* _Aim of the exercise_: Starting from the first line below, count every line holding the word "heading", then state the total alone.

Data records:

***

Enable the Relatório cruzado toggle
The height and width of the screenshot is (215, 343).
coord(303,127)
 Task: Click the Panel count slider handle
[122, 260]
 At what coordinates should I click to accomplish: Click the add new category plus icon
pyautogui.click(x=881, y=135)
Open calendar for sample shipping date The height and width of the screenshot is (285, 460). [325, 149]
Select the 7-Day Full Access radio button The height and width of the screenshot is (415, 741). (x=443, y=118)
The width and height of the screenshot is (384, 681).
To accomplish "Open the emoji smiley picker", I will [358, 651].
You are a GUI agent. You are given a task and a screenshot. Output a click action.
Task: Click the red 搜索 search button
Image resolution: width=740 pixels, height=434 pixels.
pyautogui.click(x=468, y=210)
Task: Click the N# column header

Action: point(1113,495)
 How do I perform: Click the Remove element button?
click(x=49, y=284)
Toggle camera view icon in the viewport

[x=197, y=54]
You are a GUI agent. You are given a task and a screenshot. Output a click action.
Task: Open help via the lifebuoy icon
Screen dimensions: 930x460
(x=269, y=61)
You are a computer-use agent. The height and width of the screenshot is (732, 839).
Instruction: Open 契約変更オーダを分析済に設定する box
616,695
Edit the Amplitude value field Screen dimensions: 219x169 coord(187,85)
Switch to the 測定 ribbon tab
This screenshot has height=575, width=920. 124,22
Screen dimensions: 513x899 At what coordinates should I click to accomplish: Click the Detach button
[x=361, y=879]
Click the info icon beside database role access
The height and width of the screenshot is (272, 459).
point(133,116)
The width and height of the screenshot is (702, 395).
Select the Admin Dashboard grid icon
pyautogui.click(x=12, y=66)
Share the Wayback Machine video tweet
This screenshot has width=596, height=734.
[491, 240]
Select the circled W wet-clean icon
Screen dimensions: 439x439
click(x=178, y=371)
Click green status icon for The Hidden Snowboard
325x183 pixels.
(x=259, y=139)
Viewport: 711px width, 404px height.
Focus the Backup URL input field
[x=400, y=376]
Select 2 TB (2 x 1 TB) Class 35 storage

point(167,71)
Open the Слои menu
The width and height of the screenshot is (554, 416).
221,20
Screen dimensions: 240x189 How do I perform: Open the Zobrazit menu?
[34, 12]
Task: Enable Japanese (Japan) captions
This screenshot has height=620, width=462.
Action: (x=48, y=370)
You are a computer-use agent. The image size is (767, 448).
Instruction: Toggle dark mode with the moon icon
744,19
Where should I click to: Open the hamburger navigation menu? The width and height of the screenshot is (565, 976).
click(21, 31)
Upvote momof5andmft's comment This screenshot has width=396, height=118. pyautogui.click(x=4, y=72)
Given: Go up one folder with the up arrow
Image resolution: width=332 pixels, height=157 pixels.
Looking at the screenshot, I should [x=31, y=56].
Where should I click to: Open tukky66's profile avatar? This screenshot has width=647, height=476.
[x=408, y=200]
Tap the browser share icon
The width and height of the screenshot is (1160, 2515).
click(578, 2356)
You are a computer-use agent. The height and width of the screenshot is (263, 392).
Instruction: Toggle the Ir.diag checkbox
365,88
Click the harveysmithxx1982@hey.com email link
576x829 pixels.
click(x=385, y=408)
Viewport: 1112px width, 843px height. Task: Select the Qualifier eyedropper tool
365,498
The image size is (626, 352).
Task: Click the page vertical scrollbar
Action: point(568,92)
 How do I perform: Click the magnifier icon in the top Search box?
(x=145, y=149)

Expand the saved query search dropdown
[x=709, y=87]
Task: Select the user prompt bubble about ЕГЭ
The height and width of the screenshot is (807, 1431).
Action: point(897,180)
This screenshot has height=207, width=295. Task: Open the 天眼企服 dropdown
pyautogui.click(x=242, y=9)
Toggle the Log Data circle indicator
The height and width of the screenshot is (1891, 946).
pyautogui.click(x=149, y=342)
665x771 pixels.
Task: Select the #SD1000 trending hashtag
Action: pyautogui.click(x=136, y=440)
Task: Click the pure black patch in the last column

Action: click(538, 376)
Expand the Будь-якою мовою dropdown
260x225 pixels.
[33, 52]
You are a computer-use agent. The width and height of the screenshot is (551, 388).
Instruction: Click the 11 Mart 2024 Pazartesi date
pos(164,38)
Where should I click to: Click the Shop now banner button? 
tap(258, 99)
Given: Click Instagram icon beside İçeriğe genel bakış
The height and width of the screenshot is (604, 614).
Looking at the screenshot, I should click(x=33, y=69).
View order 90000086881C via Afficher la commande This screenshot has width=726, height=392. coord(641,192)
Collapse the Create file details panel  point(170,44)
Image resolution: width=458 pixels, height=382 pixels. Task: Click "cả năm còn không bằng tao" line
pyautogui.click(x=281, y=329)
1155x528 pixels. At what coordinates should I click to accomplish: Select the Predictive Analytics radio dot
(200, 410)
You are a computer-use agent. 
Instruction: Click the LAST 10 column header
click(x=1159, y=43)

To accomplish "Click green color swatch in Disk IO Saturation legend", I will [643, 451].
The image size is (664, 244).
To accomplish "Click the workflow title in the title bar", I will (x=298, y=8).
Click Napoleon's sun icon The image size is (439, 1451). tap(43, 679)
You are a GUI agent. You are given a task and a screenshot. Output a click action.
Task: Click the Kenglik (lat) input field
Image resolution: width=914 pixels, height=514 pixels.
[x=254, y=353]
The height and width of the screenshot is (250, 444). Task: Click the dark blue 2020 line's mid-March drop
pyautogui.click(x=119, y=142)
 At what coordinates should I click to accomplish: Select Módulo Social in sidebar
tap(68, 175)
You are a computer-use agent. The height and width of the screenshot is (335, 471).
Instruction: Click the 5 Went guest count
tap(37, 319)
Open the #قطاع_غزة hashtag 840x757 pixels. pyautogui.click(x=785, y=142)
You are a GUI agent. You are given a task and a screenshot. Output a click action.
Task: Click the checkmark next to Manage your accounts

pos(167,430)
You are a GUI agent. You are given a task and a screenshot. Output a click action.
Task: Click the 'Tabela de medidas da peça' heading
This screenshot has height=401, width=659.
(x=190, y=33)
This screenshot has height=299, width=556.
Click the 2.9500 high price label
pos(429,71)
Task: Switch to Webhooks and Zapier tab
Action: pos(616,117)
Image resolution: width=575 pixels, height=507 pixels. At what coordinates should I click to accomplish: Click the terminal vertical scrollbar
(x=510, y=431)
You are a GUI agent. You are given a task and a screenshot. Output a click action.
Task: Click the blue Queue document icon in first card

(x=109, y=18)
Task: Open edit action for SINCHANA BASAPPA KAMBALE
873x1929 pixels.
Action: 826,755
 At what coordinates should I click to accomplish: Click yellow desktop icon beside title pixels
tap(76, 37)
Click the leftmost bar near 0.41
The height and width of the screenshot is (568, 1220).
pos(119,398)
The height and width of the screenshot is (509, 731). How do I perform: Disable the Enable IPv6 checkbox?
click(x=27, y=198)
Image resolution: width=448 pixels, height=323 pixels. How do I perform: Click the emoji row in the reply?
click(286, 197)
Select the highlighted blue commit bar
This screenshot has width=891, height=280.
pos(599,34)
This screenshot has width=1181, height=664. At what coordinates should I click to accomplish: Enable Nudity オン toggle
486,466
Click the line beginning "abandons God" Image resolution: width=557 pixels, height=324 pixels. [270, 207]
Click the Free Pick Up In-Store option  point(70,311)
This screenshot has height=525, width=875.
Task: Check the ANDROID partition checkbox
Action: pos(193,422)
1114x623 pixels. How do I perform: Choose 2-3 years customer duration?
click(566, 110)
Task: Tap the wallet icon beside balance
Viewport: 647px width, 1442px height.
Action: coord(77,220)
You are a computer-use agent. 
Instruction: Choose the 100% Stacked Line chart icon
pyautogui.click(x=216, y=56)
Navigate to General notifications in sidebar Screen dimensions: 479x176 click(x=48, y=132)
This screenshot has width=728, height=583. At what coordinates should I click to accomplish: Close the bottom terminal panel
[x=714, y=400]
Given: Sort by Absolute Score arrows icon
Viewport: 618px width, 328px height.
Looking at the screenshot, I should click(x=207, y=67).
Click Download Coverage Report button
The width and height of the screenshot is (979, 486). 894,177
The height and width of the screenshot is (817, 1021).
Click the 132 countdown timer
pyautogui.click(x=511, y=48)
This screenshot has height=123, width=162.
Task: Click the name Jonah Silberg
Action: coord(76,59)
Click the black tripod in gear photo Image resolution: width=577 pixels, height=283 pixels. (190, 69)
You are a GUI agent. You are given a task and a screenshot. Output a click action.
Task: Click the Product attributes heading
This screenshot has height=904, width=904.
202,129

***

* _Solution for this exercise_: 2